Ep 16: Focusing with Tal Varon
about tal
Saxophonist Tal Varon (talvaron@gmail.com) has performed in Israel, Europe, the United States, and South Africa, in jazz ensembles and in classical settings, including with the Israel Philharmonic. He currently plays in The Israeli Jazz Orchestra, with which he performs and records. He also plays in small jazz groups, including under his own leadership.
Mr. Varon is on the faculty of the Israel Conservatory in Tel Aviv and the Rimon School of Music, where he teaches a course titled The Art of Practicing and Performing, designed to help musicians overcome stage fright, as well as physical and mental obstacles in practicing and performing. At the Israel Conservatory, he teaches in the joint program with the New School University Jazz department (NYC).
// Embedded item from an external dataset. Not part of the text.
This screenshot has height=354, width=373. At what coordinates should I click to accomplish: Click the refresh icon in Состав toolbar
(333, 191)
His teaching, which includes saxophone, jazz theory and ear training, improvisation, and ensembles, is informed by a contemplative approach. He has taught both music and meditation, and is a certified teacher of the Art of Practicing. After beginning a personal meditation practice in the Tibetan Buddhist lineage in 2000, he became a certified Meditation Instructor. He is also a certified Focusing Trainer, and in 2016 was the official meditation and Focusing instructor at the API summer program. Tal teaches the Art of Practicing and Performing in a variety of settings in Israel, including workshops and private lessons. He also teaches internationally via Skype.
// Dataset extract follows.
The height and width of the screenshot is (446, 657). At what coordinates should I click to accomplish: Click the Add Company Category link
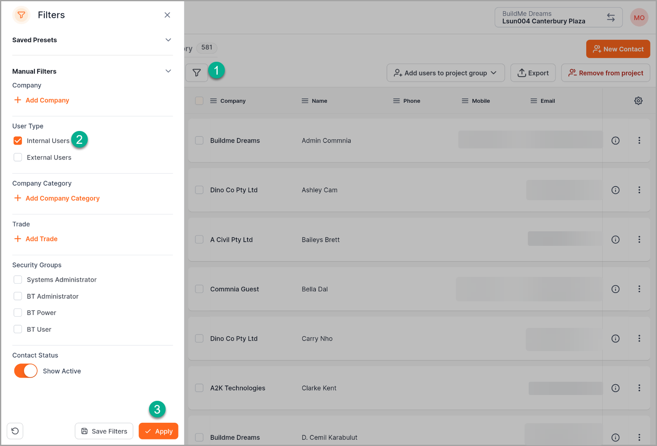(x=62, y=199)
A recipient of scholarship awards from the America-Israel Foundation, Mr. Varon received a BFA in Jazz performance from The New School University in New York, where he studied with George Garzone.
in this episode
There is so much heart in this conversation. Tal has a beautiful way of giving voice to both the joys and the challenges of a musical life and I am extremely grateful to him for sharing his experience so honestly and graciously. In this episode, we explore:
Tal’s musical background and training
How the emotional sensitivity that draws many people to music can also go hand-in-hand with a sensitivity to the culture of comparison, competition, and evaluation that is often part of music training
What led Tal to take a long break from playing the saxophone after university
What eventually led him back to playing with a renewed sense of vitality, joy, and belonging
Tal’s experience and connection with The Art of Practicing Institute
Why there is no such thing as an ex-musician
Being highly sensitive vs being over sensitive
How meditation helped Tal accept himself and be with his experience with an open heart
How our musical identities can and do change over the course of our lives and how over-identifying with being a musician can be problematic for some
Focusing: What it is and how Tal became interested in it
How we can develop a relationship to the felt sense of our experience through Focusing and why this can be helpful for musicians in particular
How moving beyond language and into the body (or the “felt sense”) can lead us into fuller contact with our experience
How tuning in to positive or empowering experiences through the felt sense can help us turn them into resources and sources of nourishment that we can draw on when we are feeling less capable or confident
How negative experiences and thought patterns can get “stuck” in our systems and how working with them through the felt sense and learning to be with them a non-judgmental way can help restore a sense natural sense of flow in our lives
How we can create a space around and an empathetic attitude towards negative emotions and patterns so we don’t identify as fully with them
How these negative patterns can shift without us trying to deliberately resolve or “fix” them
How we can use Focusing and the felt sense to stay in contact with the depth of our feeling about music during practice
Improvisation as an honest expression of a spontaneous moment and a channel to let what’s inside speak
learn more
The Art of Practicing Institute website (you can find Tal’s email address on the Faculty page)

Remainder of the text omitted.